Material shown:

- Opening Delimiter -

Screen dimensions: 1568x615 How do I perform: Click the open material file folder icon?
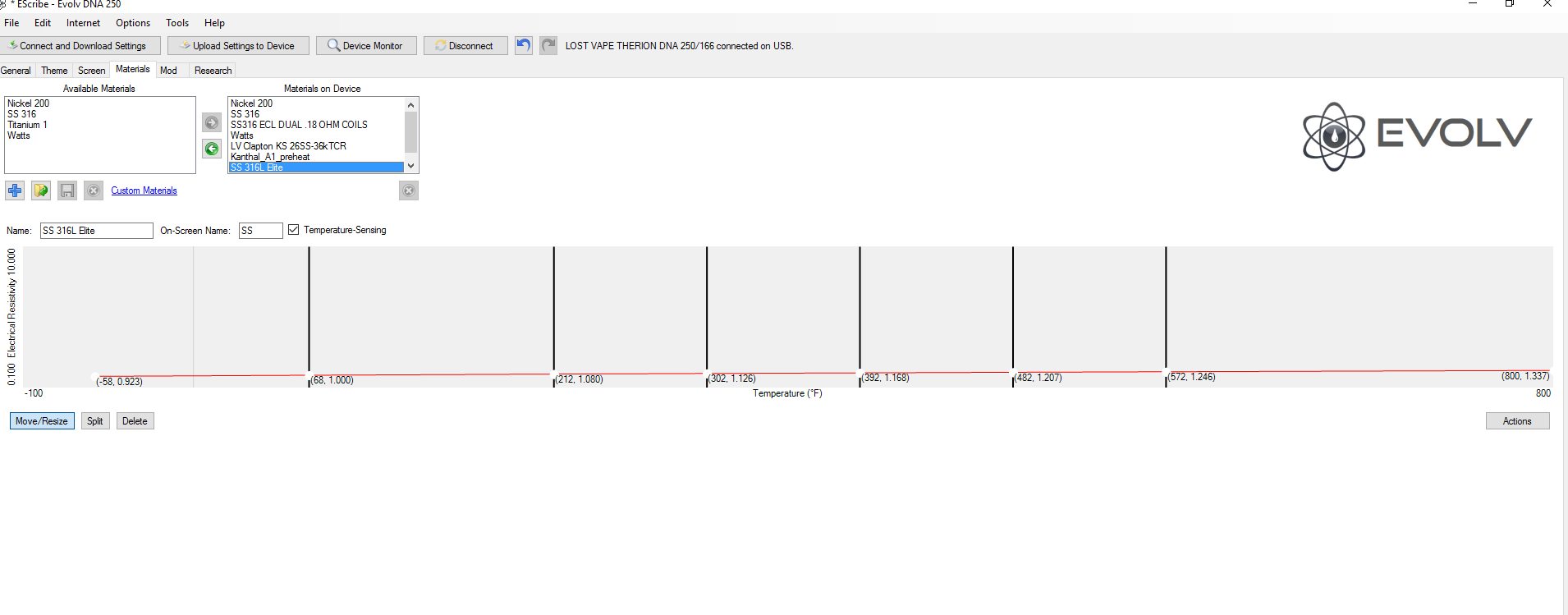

- Closing Delimiter -
- Opening Delimiter -

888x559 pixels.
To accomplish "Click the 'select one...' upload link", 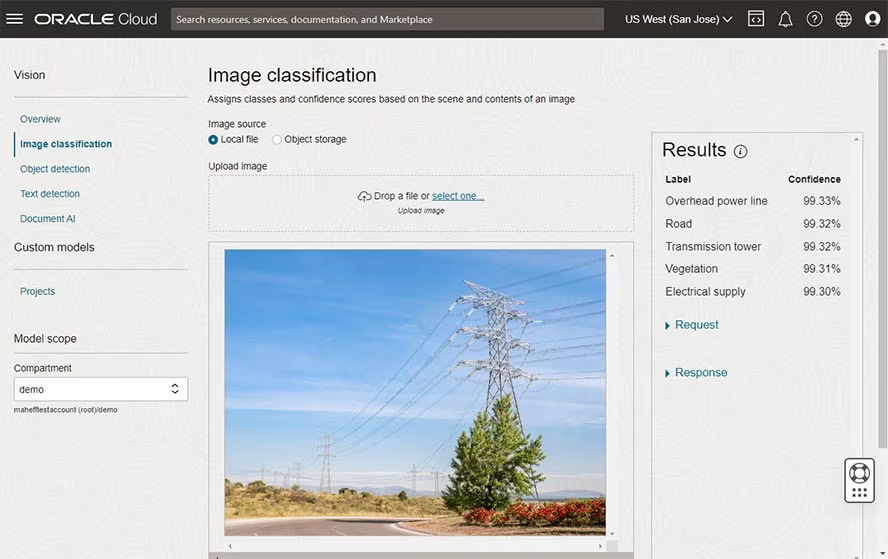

- Closing Delimiter -
- Opening Delimiter -

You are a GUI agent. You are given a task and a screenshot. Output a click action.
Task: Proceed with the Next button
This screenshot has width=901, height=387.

- Closing Delimiter -

To do: In the data above, find each line that uses the string "screenshot". Copy it.

Problem solution:
You are a GUI agent. You are given a task and a screenshot. Output a click action.
This screenshot has width=901, height=387.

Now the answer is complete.